Re: Time to heat up the new module discussion
- From: Miguel de Icaza <miguel ximian com>
- To: Jamie McCracken <jamiemcc blueyonder co uk>
- Cc: Ben Maurer <bmaurer andrew cmu edu>, Gnome Desktop Development List <desktop-devel-list gnome org>
- Subject: Re: Time to heat up the new module discussion
- Date: Fri, 14 Jul 2006 13:20:36 -0400
Hello,
> > Am not quite sure what you mean by "the build system of Mono", there is
> > no such thing as "the build system of mono". Maybe you mean that you
> > need to have the "mono" command installed?
>
> That + all the assemblies.
Ok, so the runtime libraries.
These are in no way different to any of our libraries that includes more
than the shared library: they include pixmaps, data files, glade files,
configuration files, schemas and so on.
> Contrast with GCJ which links in only whats needed to create a compact
> native stand alone executable - that is what AOT should be IMO. (is the
> SoC project to create a linker basically this?)

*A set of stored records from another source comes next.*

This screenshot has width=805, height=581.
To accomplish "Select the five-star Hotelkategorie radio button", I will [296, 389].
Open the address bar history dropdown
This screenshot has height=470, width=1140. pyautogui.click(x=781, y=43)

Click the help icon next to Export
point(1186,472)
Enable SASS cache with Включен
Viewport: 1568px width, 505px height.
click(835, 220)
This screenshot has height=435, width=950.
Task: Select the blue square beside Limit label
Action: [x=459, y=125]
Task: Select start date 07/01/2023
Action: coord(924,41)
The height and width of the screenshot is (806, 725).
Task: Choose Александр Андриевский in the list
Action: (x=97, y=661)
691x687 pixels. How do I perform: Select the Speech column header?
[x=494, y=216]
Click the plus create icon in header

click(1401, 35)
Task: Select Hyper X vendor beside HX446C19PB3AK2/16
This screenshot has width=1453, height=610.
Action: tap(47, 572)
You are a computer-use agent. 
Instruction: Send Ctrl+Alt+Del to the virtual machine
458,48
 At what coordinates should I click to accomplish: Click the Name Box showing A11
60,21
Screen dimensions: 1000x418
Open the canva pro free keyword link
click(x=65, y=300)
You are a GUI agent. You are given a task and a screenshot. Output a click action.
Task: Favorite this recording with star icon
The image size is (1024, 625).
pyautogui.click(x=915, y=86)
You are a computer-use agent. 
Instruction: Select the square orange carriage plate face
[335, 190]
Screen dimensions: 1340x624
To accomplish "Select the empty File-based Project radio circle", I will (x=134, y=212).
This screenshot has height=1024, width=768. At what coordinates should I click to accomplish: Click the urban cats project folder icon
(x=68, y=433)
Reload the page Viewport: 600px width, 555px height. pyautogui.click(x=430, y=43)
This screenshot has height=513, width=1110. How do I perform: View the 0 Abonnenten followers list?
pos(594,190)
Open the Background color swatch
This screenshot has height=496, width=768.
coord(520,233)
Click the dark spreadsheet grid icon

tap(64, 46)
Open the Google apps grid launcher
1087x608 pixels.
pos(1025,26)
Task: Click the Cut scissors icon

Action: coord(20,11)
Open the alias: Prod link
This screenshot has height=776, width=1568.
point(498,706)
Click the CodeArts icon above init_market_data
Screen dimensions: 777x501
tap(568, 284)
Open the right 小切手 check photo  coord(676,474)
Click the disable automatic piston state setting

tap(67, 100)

No, the SoC code is for a different purpose. Its used for people that
might want to embed Mono into a smaller space, or want to create
smaller/larger libraries by linking one or more assemblies into one (for
instance, the "Compact" profile of Mono will be created by passing a
list of classes and methods to the linker).
> so in other words it will spike every now and again EG if under Boehm GC
> I have 50MB heap then in compacting mode its going to spike from 50 to
> 100+ MB (how much higher depends on the no. of generations you have and
> how incremental it is of course)
Yes, but the spike is not 2x the memory you have allocated. The spike
is the size of the nursery (512k).
> Im not sure how this helps mono though except maybe you can claim it
> will be faster.
A compacting collector helps long running applications by returning
unused memory to the OS. Memory that typically would be trapped in
unusable gaps. These unusable gaps are hard to predict, and they depend
on the allocation pattern of each application.